Whether the process adopted or decision made is so arbitrary and irrational that the court can say : 'the decision is such that no responsible authority acting reasonably and in accordance with relevant law could have reached.' ii) Whether public interest is affected.
If the answers are in the negative, there should be no interference under Article 226. Cases involving black-listing or imposition of penal consequences on a tenderer/contractor or distribution of state largesse (allotment of sites/shops, grant of licences, dealerships and franchises) stand on a different footing as they may require a higher degree of fairness in action."

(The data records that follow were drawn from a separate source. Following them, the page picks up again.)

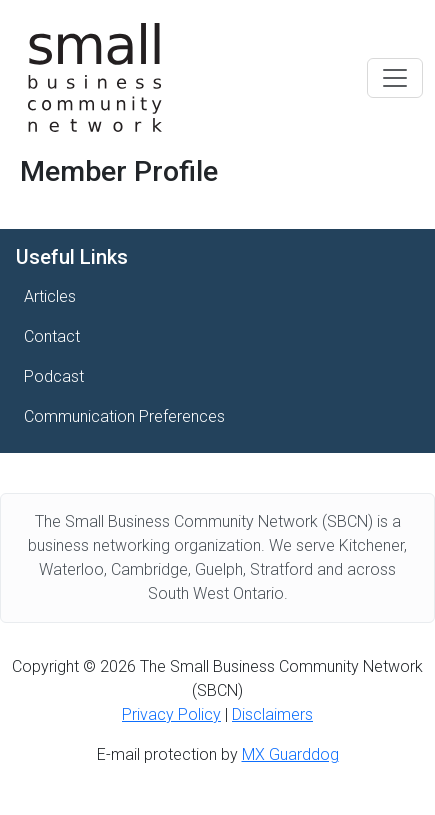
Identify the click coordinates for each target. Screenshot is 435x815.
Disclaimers (272, 714)
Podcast (54, 376)
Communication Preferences (124, 416)
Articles (50, 296)
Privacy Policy (171, 714)
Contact (52, 336)
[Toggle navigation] (395, 78)
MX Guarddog (290, 754)
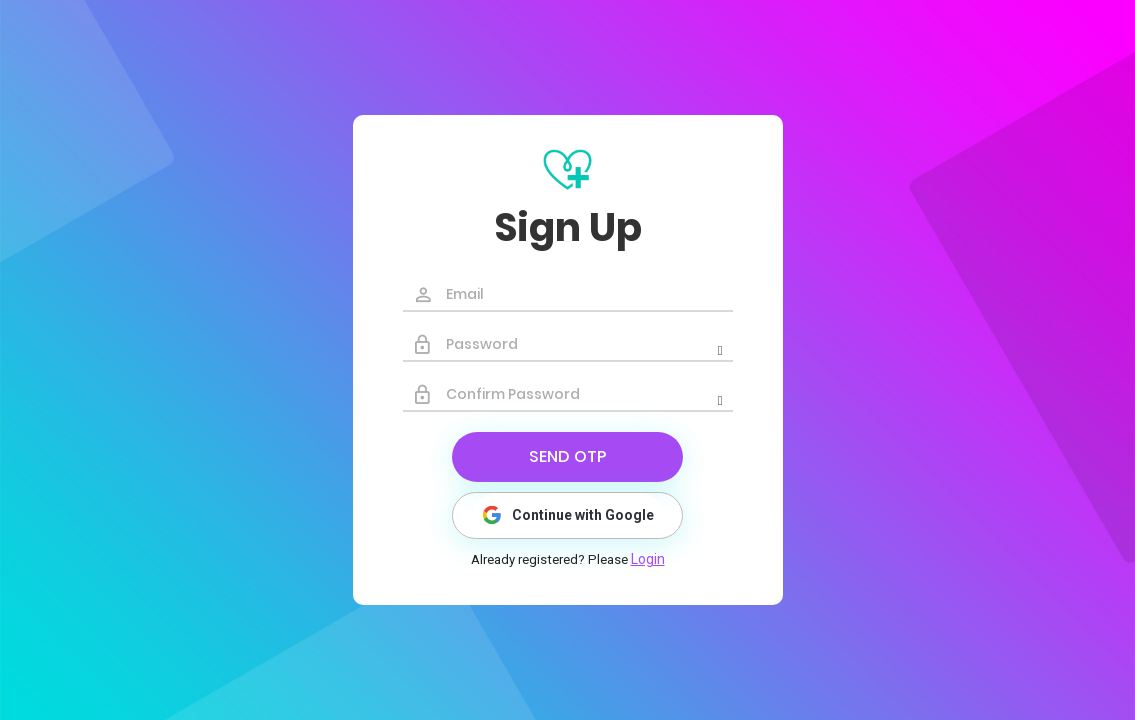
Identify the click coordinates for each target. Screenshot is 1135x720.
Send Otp (567, 456)
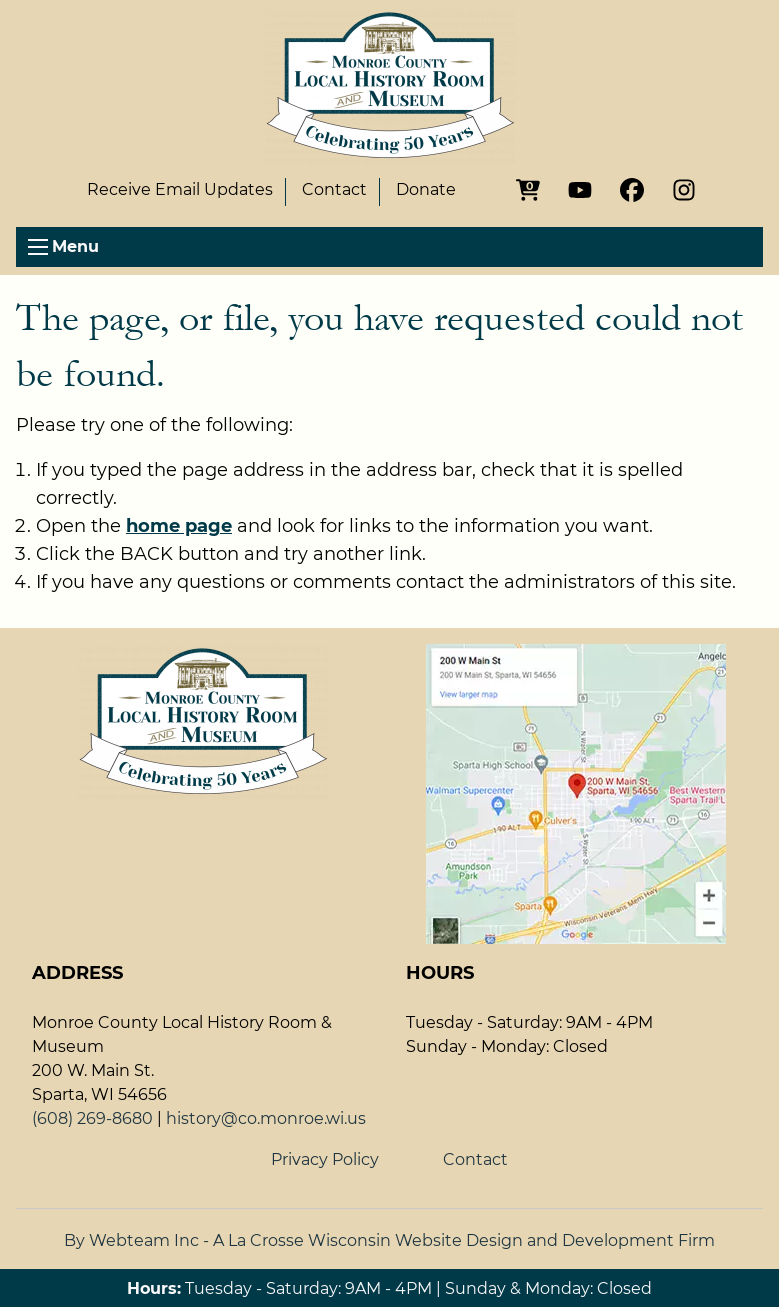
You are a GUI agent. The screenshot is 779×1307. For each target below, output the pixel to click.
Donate (426, 190)
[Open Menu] (38, 247)
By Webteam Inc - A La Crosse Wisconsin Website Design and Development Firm (389, 1240)
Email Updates (180, 190)
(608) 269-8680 (92, 1118)
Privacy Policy (325, 1159)
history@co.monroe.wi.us (266, 1118)
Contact (334, 190)
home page (179, 526)
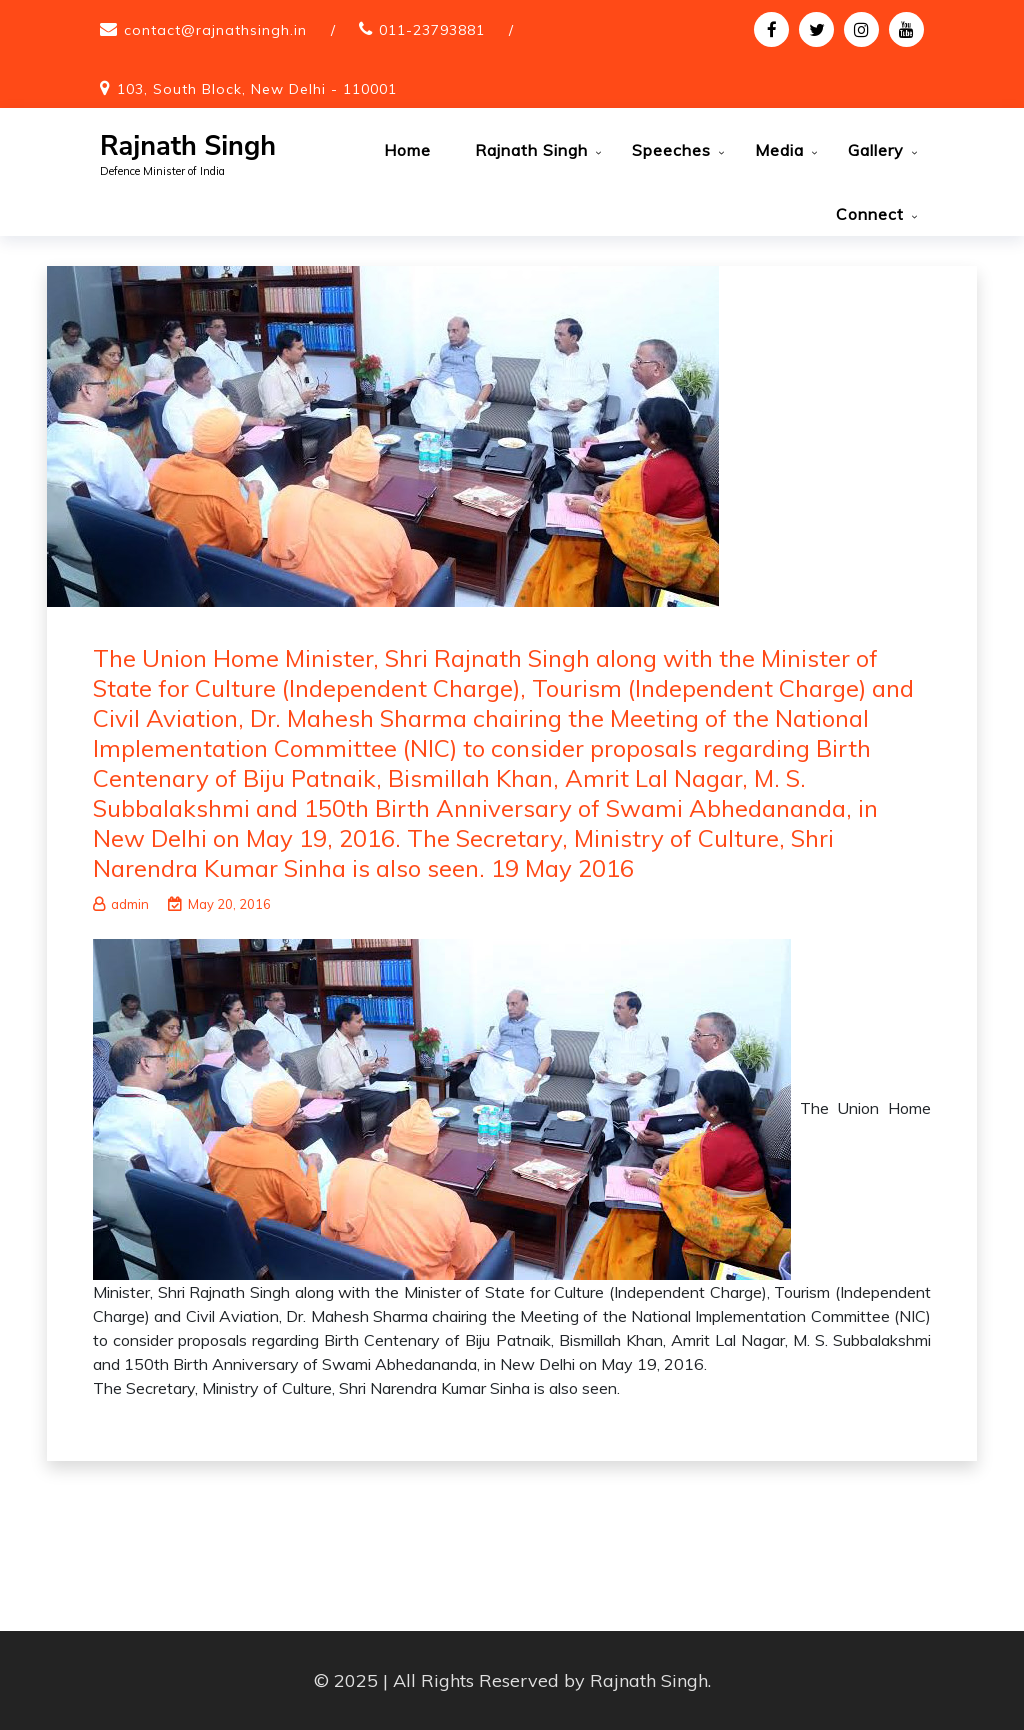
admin (121, 904)
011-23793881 (432, 30)
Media (779, 150)
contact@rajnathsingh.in (215, 30)
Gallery (876, 150)
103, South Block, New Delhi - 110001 (257, 89)
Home (407, 150)
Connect (870, 214)
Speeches (671, 150)
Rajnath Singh (188, 146)
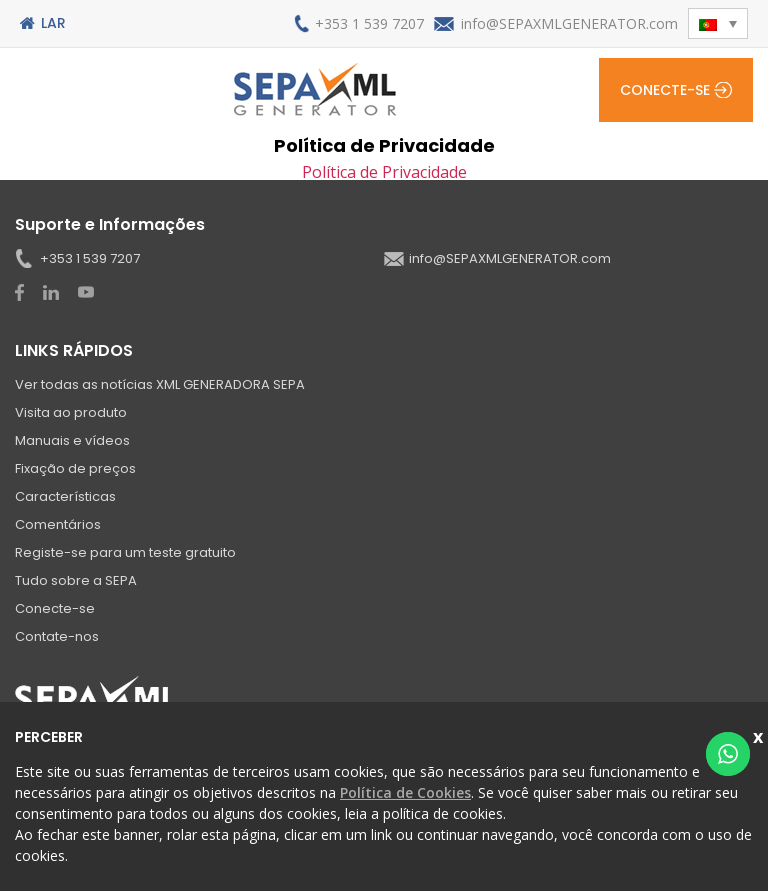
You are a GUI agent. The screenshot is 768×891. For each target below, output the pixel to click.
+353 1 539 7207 (369, 23)
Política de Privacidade (384, 172)
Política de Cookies (405, 792)
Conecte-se (665, 90)
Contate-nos (57, 636)
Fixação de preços (75, 468)
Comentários (58, 524)
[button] (718, 23)
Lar (53, 23)
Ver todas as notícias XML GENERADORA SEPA (160, 384)
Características (65, 496)
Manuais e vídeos (72, 440)
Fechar (760, 734)
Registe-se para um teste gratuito (125, 552)
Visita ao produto (71, 412)
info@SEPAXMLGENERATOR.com (569, 23)
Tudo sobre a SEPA (76, 580)
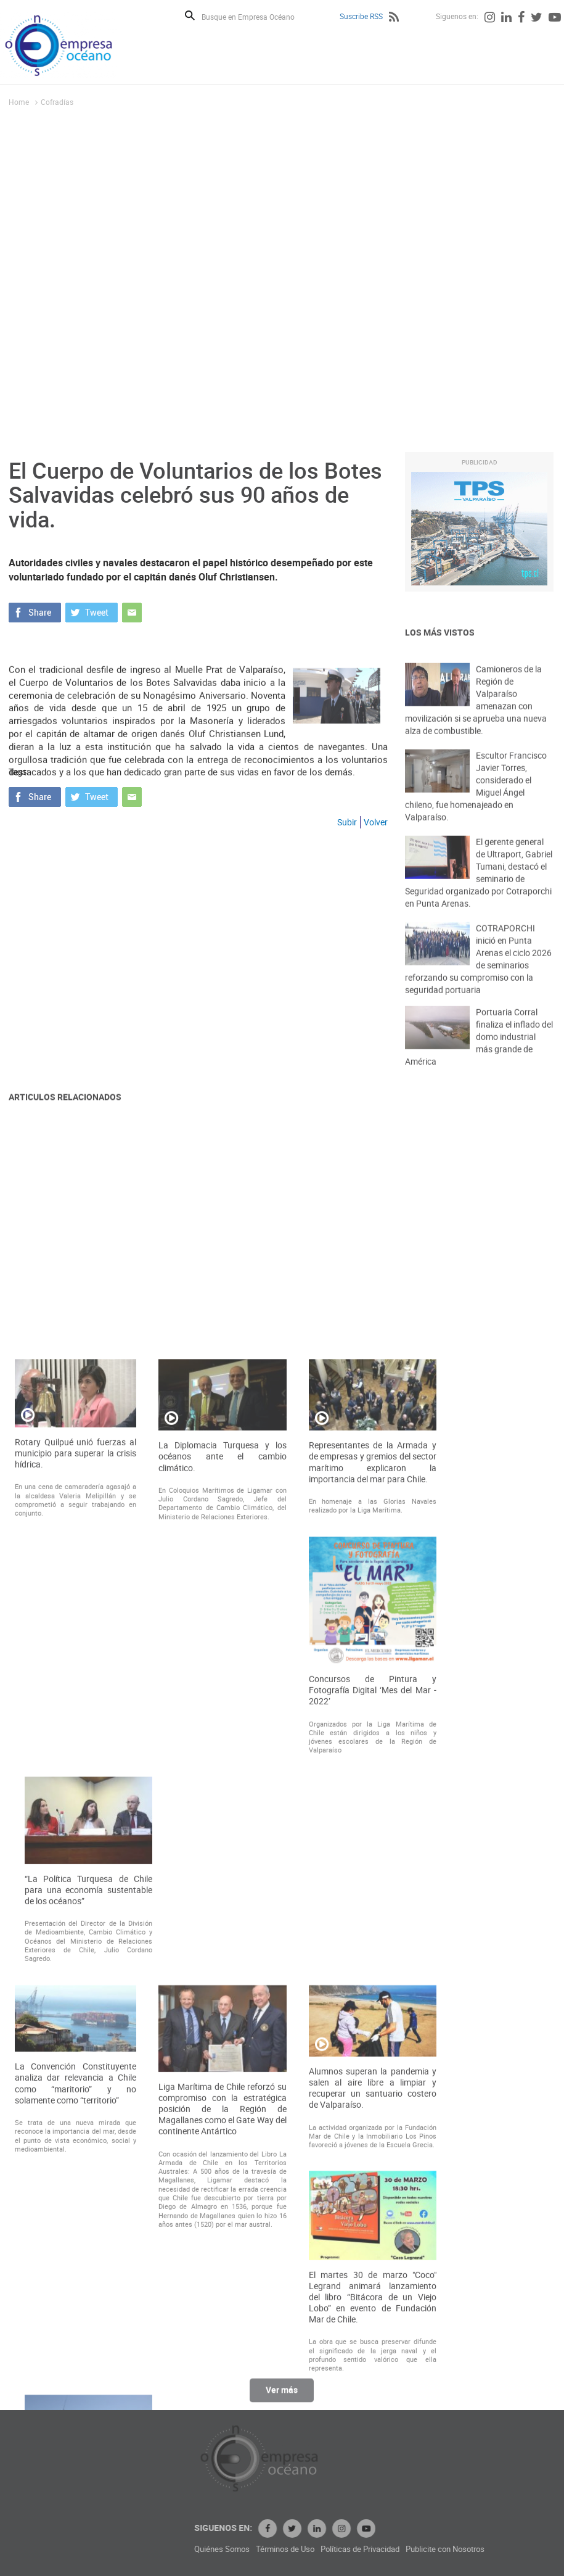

14.3. In Shimnit Utsch India (P) Ltd V. W.B.Transport Infrastructure Development Corpn. Ltd. (2010 (6) SCC 303), it has been held as follows:
"Government policy can be changed with changing circumstances and only on ground of change, a policy is not vitiated. Government has discretion to adopt a different policy, alter or change its policy to serve public interest and make it more effective. But change in policy must be in conformity with Wednesbury reasonableness and free from arbitrariness, irrationality, bias and malice. State or its tendering authority is bound to give effect to essential conditions of eligibility stated in a tender document and not entitled to waive such conditions. However, this does not take away its administrative discretion to cancel entire tender process in public interest provided such action is not actuated with ulterior motive, arbitrariness, irrationality or is in violation of some statutory provisions."
14.4. In Sri Amman Associates V. State of Tamil Nadu (2005(4) CTC 399), it has been held as follows:
"It is not for the Courts to interfere with the terms of tender notice unless it was shown that it was either arbitrary or discriminatory or actuated by malice."
15. As such, the writ petition filed by the petitioner is devoid of merits. Hence, it is dismissed. No costs. Connected M.P.Nos.1, 2 and 3 of 2010 are closed.